In a nutshell, here is why a consumption tax works and why it’s fair. If the wealthy want to enjoy the fruits of their labor (or their inheritance), they have to spend it. And every time they do, Uncle Sam will get his cut. And it’s equal – everybody get’s the same pre-fund. For the poorest in our society, that pre-fund would likely exceed their current income, thus exempting them from taxes entirely. For those just squeaking by, it would eliminate most taxes. For the rest of us, the pre-fund would cover basic needs. What we spend beyond that is up to each of us.
And I’m not judging anybody. Hell, I’ve got a nice house in a nice neighborhood – and the 9.25 percent I’d pay on the principal and interest on my mortgage (the consumer spending portion of my housing expenses – you wouldn’t have to pay a consumption tax on your real estate taxes) would probably eat up most, if not all, of my pre-bate. My choice.
One final thing. If I were king, all of this would be written into a constitutional amendment – which means we would effectively take away all the politicians’ favorite toy. No more running on some tax-the-rich or Uncle-Sam-is-robbing-us-blind platform instead of actually proposing policy ideas based on the money we’ve got and the issues we face and what we’d have to spend to address them. Politicians would have to earn votes with ideas instead of trying to buy them with tax schemes. Imagine that.

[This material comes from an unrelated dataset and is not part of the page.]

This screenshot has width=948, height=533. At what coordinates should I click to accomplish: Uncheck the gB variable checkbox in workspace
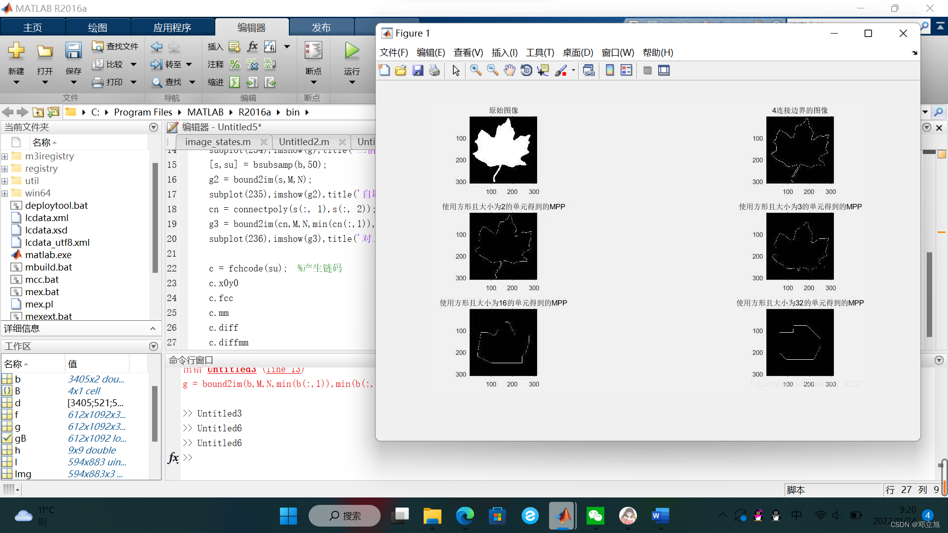pyautogui.click(x=7, y=438)
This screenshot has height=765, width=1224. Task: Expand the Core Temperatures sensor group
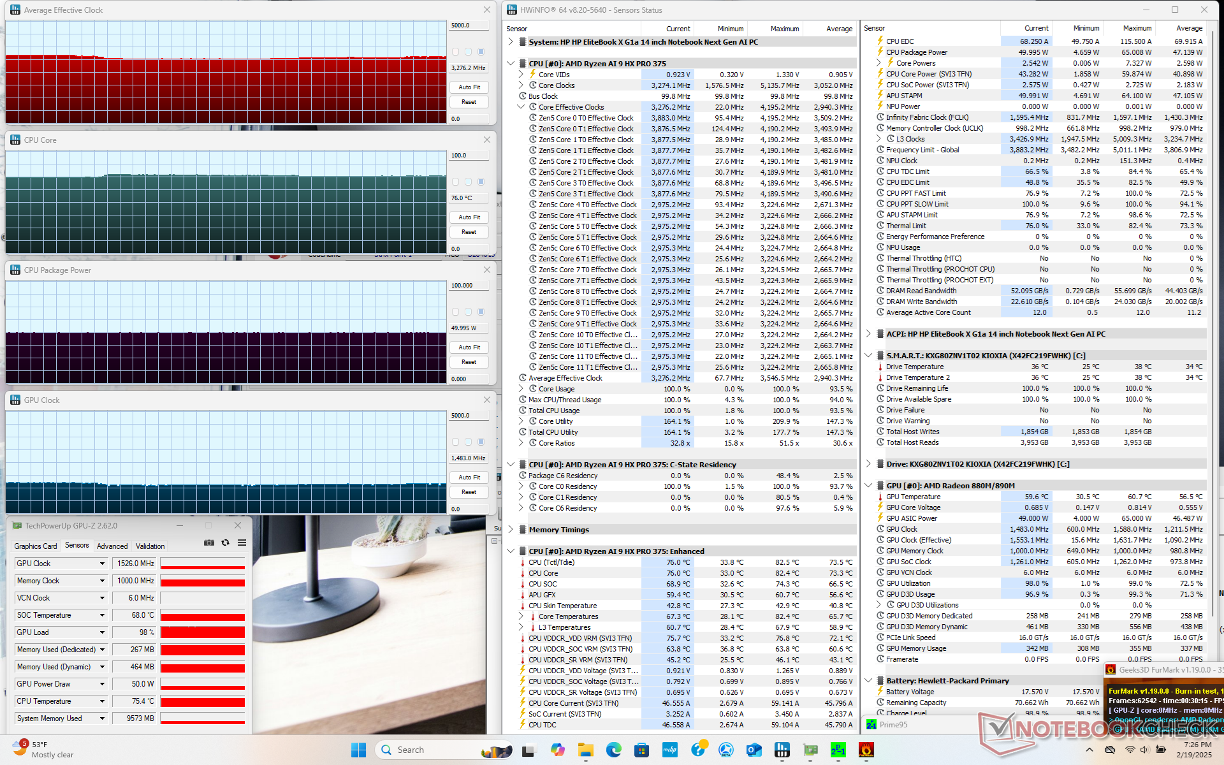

I’ve seen proposals to replace the income tax with a consumption tax, and they usually end up with a much higher consumer tax rate. I don’t see why that’s necessary. Maybe they exempt things like housing, food and medical care entirely. Then, if you’re rich and you buy a $10 million home, you wouldn’t pay a cent of tax on that luxury even though your housing expenses would cover the needs of a few thousand regular families. If you spend ten or twenty times as much on food as someone just scrapping by because you’re dining on organic arugula and range-free filet mignon every night instead of a box of spaghetti and a jar of Ragu, you wouldn’t pay a cent of tax on that luxury. I suspect that’s the problem. And that’s not equal. That’s just bullshit.